As the needle descended, she twisted her wrist.
The surgical tubing had been looser than Alina had realized—looser because Odalys had spent the past two days working it against the metal frame, fraying the edges, creating just enough give. She had known Alina would come. She had known she would need to be ready.
Her hand shot out, grabbing Alina's wrist. Her sister's eyes widened in shock. Odalys twisted, forcing the syringe toward Alina's thigh, and pushed.
The needle sank into flesh.
Alina screamed—a high, keening sound that echoed off the white walls. Her body convulsed as the sedative entered her bloodstream, her eyes rolling back in her head. She staggered, her grip on the locket loosening, and collapsed into the chair by the window.
Odalys pulled the syringe free and dropped it. She worked the remaining tubing off her wrists, her fingers numb and clumsy, and stood on legs that threatened to buckle. The locket lay on the floor where it had fallen. She picked it up, felt its weight in her palm, and slipped it into her pocket.
Alina was already unconscious, her breathing slow and even. Odalys looked at her sister—really looked at her—and felt nothing but a cold, clean rage. She had no time for grief. No time for the questions that burned in her throat. She had to move.
The service door was hidden behind a panel of white wood, so seamless it might have been a wall. Odalys found it by running her fingers along the seams, feeling for the slight give of a hidden latch. It clicked open, revealing a narrow corridor that smelled of salt and rust.
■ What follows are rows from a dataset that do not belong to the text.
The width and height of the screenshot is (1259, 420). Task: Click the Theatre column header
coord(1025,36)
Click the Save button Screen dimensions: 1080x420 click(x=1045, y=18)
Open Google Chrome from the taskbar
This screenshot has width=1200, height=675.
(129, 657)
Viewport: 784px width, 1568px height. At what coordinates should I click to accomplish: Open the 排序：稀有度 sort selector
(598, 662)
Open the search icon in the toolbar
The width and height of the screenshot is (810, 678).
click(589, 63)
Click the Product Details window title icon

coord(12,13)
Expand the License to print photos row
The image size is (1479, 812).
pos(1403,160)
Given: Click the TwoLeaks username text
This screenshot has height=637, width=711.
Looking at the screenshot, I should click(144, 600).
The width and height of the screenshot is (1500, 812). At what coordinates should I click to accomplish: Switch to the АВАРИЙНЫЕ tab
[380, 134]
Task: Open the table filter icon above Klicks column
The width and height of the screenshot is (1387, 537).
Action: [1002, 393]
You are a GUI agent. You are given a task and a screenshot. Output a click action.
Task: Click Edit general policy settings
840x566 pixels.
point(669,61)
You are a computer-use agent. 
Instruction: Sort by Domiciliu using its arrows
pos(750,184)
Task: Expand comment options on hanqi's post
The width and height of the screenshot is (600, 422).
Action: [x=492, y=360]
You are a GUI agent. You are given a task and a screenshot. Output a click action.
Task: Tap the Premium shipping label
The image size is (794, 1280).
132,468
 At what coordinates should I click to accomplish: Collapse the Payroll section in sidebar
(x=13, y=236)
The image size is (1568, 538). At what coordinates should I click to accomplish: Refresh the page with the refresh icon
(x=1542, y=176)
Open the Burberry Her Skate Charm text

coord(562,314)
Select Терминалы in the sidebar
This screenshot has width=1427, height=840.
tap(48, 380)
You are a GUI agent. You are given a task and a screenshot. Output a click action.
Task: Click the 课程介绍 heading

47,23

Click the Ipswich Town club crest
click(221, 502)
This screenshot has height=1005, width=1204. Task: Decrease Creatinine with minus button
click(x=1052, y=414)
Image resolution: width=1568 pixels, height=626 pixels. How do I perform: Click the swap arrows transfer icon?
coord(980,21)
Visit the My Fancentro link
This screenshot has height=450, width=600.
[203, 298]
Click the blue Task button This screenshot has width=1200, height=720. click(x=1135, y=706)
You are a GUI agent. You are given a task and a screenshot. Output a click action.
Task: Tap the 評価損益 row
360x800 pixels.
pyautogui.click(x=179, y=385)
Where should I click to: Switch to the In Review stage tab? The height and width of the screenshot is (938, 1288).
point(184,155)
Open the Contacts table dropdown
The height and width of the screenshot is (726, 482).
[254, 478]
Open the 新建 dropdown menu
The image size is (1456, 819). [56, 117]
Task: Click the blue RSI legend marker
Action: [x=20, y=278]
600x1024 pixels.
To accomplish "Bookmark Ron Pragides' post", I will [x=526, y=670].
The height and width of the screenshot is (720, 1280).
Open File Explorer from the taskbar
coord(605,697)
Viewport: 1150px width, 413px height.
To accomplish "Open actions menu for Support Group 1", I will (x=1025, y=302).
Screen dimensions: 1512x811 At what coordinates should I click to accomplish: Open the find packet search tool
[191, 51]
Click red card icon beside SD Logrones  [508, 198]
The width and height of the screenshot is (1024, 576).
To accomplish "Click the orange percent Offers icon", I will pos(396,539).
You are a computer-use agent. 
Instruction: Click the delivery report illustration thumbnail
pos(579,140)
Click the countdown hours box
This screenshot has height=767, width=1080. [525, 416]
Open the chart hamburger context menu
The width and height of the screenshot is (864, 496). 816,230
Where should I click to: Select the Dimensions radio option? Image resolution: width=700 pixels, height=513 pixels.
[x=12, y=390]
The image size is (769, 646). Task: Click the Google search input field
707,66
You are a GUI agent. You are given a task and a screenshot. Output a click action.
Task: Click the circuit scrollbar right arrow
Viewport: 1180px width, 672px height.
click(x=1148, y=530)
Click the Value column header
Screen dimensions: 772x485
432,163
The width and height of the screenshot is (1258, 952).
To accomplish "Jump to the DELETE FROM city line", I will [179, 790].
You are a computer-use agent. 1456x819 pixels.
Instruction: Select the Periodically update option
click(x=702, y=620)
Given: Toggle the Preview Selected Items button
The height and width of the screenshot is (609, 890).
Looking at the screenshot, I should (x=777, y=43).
She stepped through and closed the door behind her.
The corridor was dark, lit only by emergency lights that cast long shadows on the concrete floor. Odalys moved quickly, her bare feet silent against the cold stone. She had no shoes, no coat, no plan. She had only the locket and the child and the desperate, burning need to survive.
The corridor ended at a metal door, heavy and industrial, with a wheel-lock like the hatch of a ship. Odalys turned it, her arms aching with the effort, and pushed.
The door swung open onto a cliff.
The wind hit her first—a salt-laden gale that whipped her hair across her face and tore at the thin fabric of her dress. Below, the ocean churned against jagged rocks, white foam exploding in plumes of spray. The sky was a bruised purple, the clouds low and heavy with coming rain.
And below, cutting through the gray water, a speedboat.
Odalys's heart stopped.
He stood at the helm, his white shirt billowing like a flag, his dark hair wild in the wind. Henry. He was looking up at her, his face a mask of concentration, his hands steady on the wheel. He was coming for her.
She took a step toward the edge, her arms outstretched—
And the door slammed shut behind her.
A voice crackled over a loudspeaker, distorted by the wind but unmistakable. "Miss Stone. Welcome to my island. I do hope you enjoy the gilded cage."
Odalys turned, scanning the cliffs above. Somewhere, hidden behind a window of dark glass, Marcus Vane was watching. She could feel his eyes on her, cold and amused, like a cat toying with a mouse.
She turned back to the sea. Henry's boat was closer now, cutting through the waves with a purpose that made her chest ache. She could see his face clearly—the set of his jaw, the fear in his eyes that he was trying so hard to hide.
She raised her hand, the locket clutched in her palm, and let him see her.
I'm here, she thought. I'm alive.
But the cliffs were high, and the water was cold, and Marcus was watching from above, and the child in her womb was Henry's, and their mother had died carrying Henry's child, and history was a circle that tightened like a noose.
Odalys stood at the edge of the cliff, the wind screaming around her, and waited for the next move.